Already this has stretched beyond his level of comfort. Initially, Manfred planned on limiting the investigation to the Astros. Now MLB is looking into the Red Sox -- and considering that their use of an Apple Watch to relay signs in August 2017 was the original sin of modern technological cheating, the penalties for any second offense could be severe. Though they're the only other team with a known investigation pending, Sports Illustrated reported that the Astros named eight other teams they believe cheated in 2017 and 2018 -- and Crane said 'the commissioner assured me that every team and every allegation will be checked out.'

That sounds far-fetched, like the sort of politicking a commissioner does to placate one of his bosses. What Manfred can do is fast-track the announcement of a new policy on the in-game use of technology, one that holds players and management accountable and entails the sort of harsh penalties Luhnow and Hinch received. The sport needs buy-in from all parties to actually move on.

Hinch tried. In a statement, he apologized and acknowledged that he could've tried to do better -- to tell players and coaches to stop instead of breaking the video monitor twice in protest. He didn't. There wasn't much sympathy for Hinch's actions around baseball, but there was a willingness to forgive. Executives agreed: He'll manage again after being suspended through the end of the next World Series.

Like Crane, Luhnow apologized to the team, the fans and the city. He said in a statement, 'I am not a cheater.' That doesn't exactly square with the fact that the team he ran cheated during its championship-winning season and with the information in Manfred's report that 'at least two emails sent to Luhnow' informed him of replay-review room sign decoding, about which he did nothing. Luhnow continued to try to clear himself of responsibility while blaming 'players' and 'low-level employees working with the bench coach.' Considering his apparent affinity for throwing people under the bus, let us hope Luhnow's next career does not involve large motor vehicles.

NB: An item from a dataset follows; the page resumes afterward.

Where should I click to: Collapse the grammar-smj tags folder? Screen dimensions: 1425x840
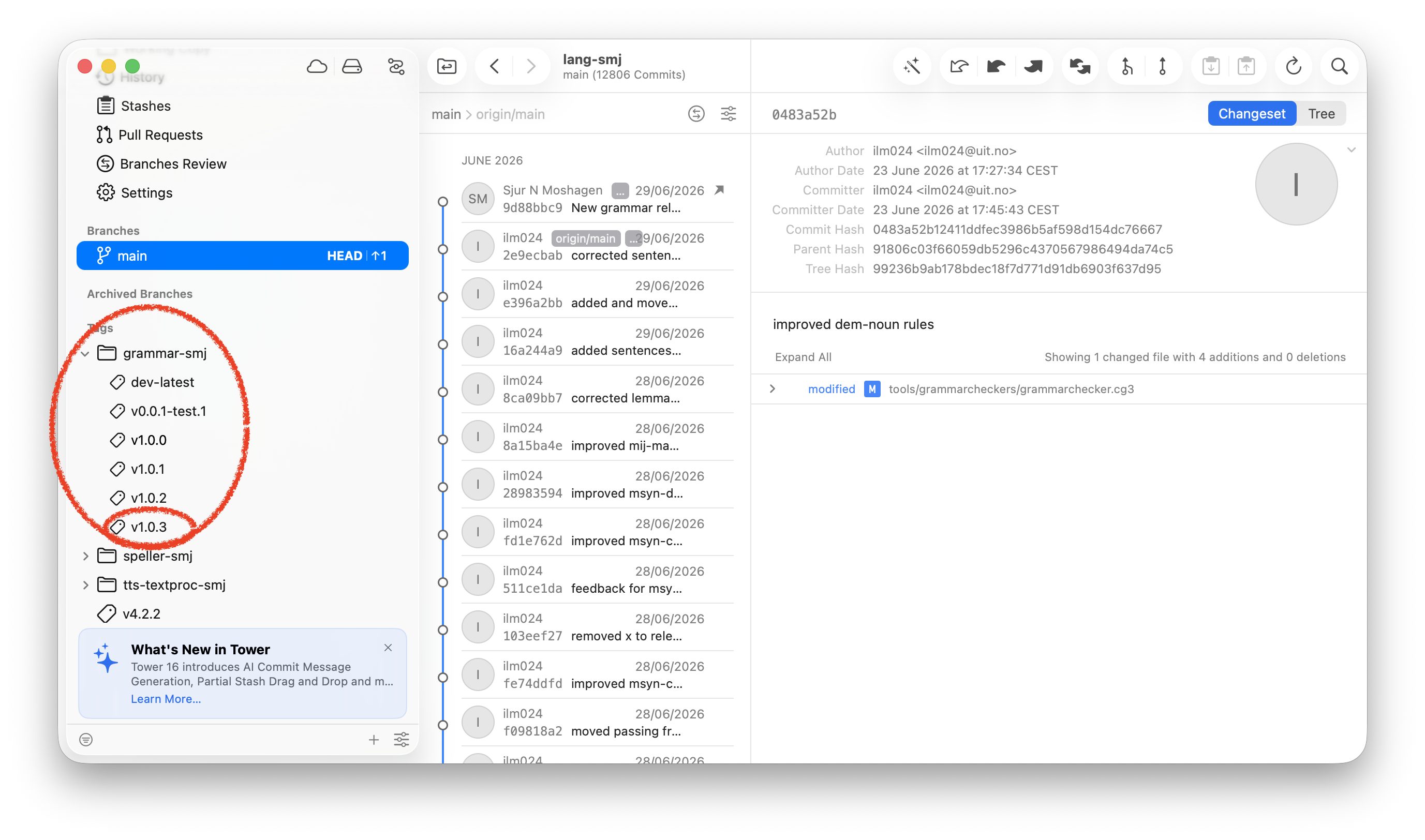click(85, 354)
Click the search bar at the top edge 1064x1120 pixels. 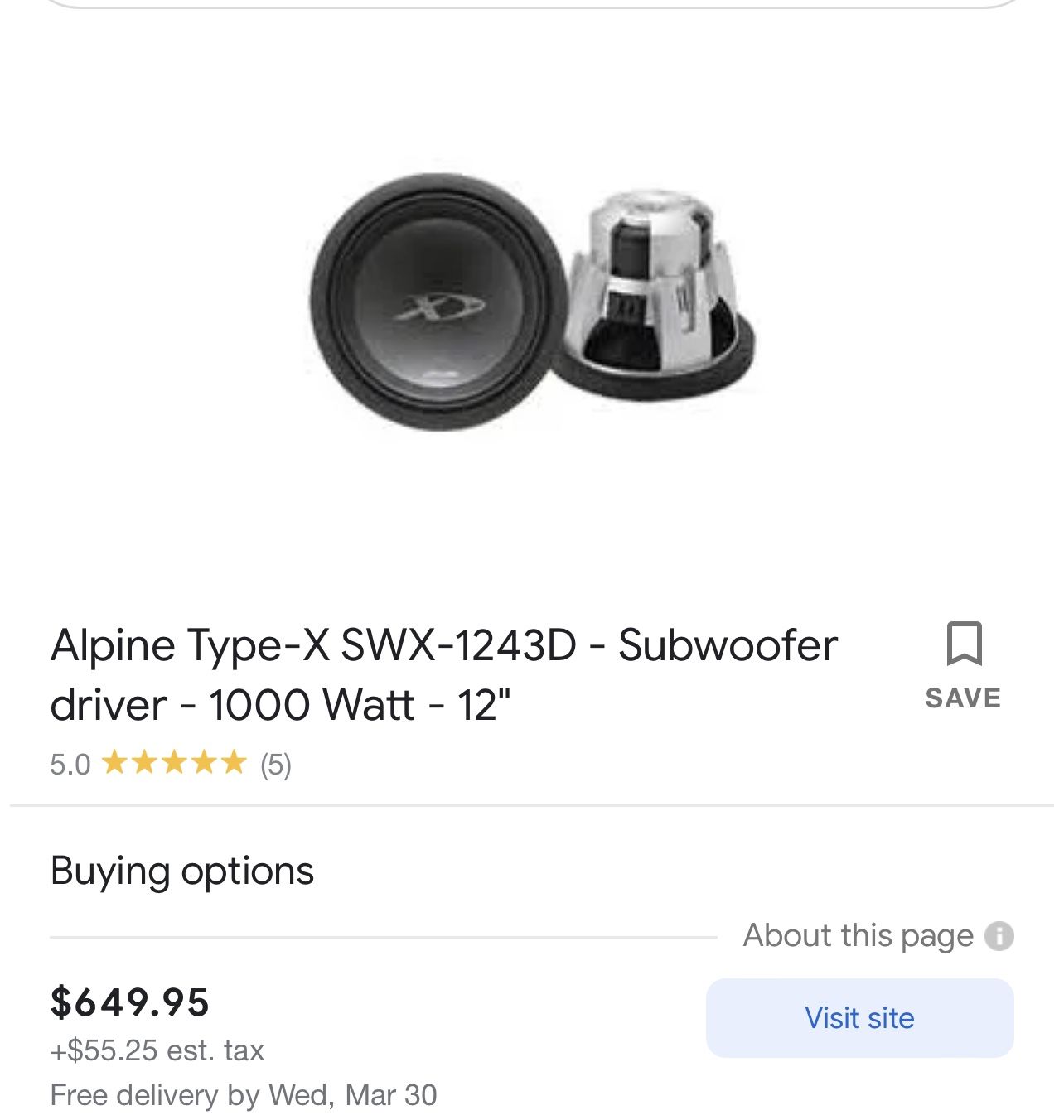532,3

The rest of baseball is bracing for the fallout of the Astros' punishment, and most do believe one purpose was served: that Manfred's disciplinary choices will prompt the rank-and-file to avoid any sort of electronically aided sign-stealing schemes.

'It will scare employees of MLB teams from cheating, at least for a while,' one high-ranking executive said, 'and the man who owns the team gets to enjoy his ring. He gets off lightly and can start with a clean slate.'

This refrain was common inside the game, and it came with a question that was rhetorical-but-not-really, one that illustrated how Jim Crane won the day that his franchise lost. How many owners in baseball would trade $5 million, four high draft picks and the firing of their GM and manager in exchange for a World Series title?

Twenty-five? Twenty-eight? All 30? 'I don't know that I would,' one team president said, 'but I don't know that I wouldn't.' It was an honest answer. The decisions made in search of championships, in service of winning, are complicated. Right and wrong blur. It's why Manfred chafes at the complaints of owners. How many are being honest about what they'd do in that same scenario?

Whatever the answer, the remaining two mentions of Crane in Manfred's report do yeoman's work of clearing him. The first said it was 'difficult to question' Crane giving Luhnow responsibility of baseball operations. The second stated, as fact, that Crane 'was unaware of any of the violations of MLB rules by his club.' And that was it. A thorough and impressive whitewashing. Tidy, clean, carefully orchestrated, meticulously calibrated. The Houston Astros, same as they ever were.